Мы жили не в самом Сухуми, а за десять километров от города, в селе Ачадара. Недели не проходило, чтоб я не заглянула в Сухумский горвоенкомат. Военком отмахивался от меня как от назойливой мухи. Но я ему не давала покоя. До военкомата десять километров. Перекинув через плечо туфли, шлепаю босыми ногами по раскисшей дороге. Иду, почти бегу, а сама все гадаю: откажут сегодня или нет?

В утро после ливня во дворе военкомата было почему-то народу меньше, чем обычно. Этот домик с круглым двором я запомню на всю жизнь. Каменное одноэтажное здание, в середине двора большая развесистая пальма. Удивительная штука: неужели пальма способна русскому человеку напомнить Родину? Сколько я читала стихов! Родина всегда связана с березкой, с елью, с колосящимся полем, с тихой речкой. А для меня эта толстенная пальма как бы определяла все мои чувства. Помнила, конечно, и свою деревню под Воронежем. Но там наша семья очень уж мучилась. Отец страдал от измывательства кулаков и в конце концов не выдержал — пошел бродить по России. Всей семьей бродили — наша бедная мама и мы, три сестры: Мотя, я и маленькая Верка… В душе теплилось воспоминание о ранних годах жизни, о мягкой плоской земле, о тихих речках, о нашей доброй глазастой корове. Те далекие картины снежной зимы и ласковой, мягкой летней травки для меня очень много значили. Но вот эта пальма возле военкомата, жесткая и шелестящая, как стружки, тоже виделась признаком Родины, тоже вставала в моих снах…

Это было потом, когда одинокой пряталась в тылу врага в каменных щелях, в сугробах, в разрушенных артиллерийским огнем домах…

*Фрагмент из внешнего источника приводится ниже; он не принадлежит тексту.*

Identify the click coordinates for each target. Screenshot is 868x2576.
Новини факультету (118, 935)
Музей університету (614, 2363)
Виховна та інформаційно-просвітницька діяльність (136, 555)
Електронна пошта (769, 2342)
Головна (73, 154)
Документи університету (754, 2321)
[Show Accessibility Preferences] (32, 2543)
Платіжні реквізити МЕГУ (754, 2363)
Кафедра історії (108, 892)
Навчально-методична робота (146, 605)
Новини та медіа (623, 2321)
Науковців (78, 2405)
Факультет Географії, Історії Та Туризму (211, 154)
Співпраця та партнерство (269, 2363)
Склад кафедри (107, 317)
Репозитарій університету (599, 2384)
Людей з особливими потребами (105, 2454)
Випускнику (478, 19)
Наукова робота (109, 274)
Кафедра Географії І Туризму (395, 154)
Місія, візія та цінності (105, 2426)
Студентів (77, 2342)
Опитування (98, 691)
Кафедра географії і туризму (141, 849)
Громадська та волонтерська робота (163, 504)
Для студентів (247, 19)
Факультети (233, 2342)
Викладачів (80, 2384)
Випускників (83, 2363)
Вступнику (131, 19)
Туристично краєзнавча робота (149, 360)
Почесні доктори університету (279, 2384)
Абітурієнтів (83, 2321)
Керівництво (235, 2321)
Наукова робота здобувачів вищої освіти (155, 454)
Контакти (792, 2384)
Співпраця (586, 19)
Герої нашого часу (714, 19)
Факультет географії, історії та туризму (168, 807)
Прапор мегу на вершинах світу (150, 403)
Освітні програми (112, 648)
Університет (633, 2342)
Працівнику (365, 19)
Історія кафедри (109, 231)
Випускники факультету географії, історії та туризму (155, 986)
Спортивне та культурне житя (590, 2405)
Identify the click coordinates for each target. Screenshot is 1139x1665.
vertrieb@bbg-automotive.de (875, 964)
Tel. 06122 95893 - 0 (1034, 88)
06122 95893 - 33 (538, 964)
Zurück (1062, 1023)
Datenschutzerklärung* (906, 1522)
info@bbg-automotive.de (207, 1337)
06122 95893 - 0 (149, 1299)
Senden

Ладно, не буду забегать вперед.

Заглядываю в окно… Мне, для того чтобы заглянуть, нужно, зацепившись за железный карниз, пробраться по кирпичному выступу. Теперь понимаю, как была смешна. Постовой кричит:

— Эй, ты! А ну слазь! Нашла где забавляться.

Но я уже увидела — военком у себя, и больше мне ничего не нужно. Прыгаю на землю и бегом в дверь.

Военком привык к моим посещениям. Обычно встречает сурово, сегодня улыбается:

— Здравствуй, здравствуй, Петушок!

А я стою перед ним по-военному «смирно». Нарочно не улыбаюсь, хотя мне его лицо видится очень добрым и обнадеживающим. Екнуло сердце. Он еще ни разу не говорил со мной так мягко.

— Ну что, опять пришла проситься? Куда бы тебя, Мельникова, направить?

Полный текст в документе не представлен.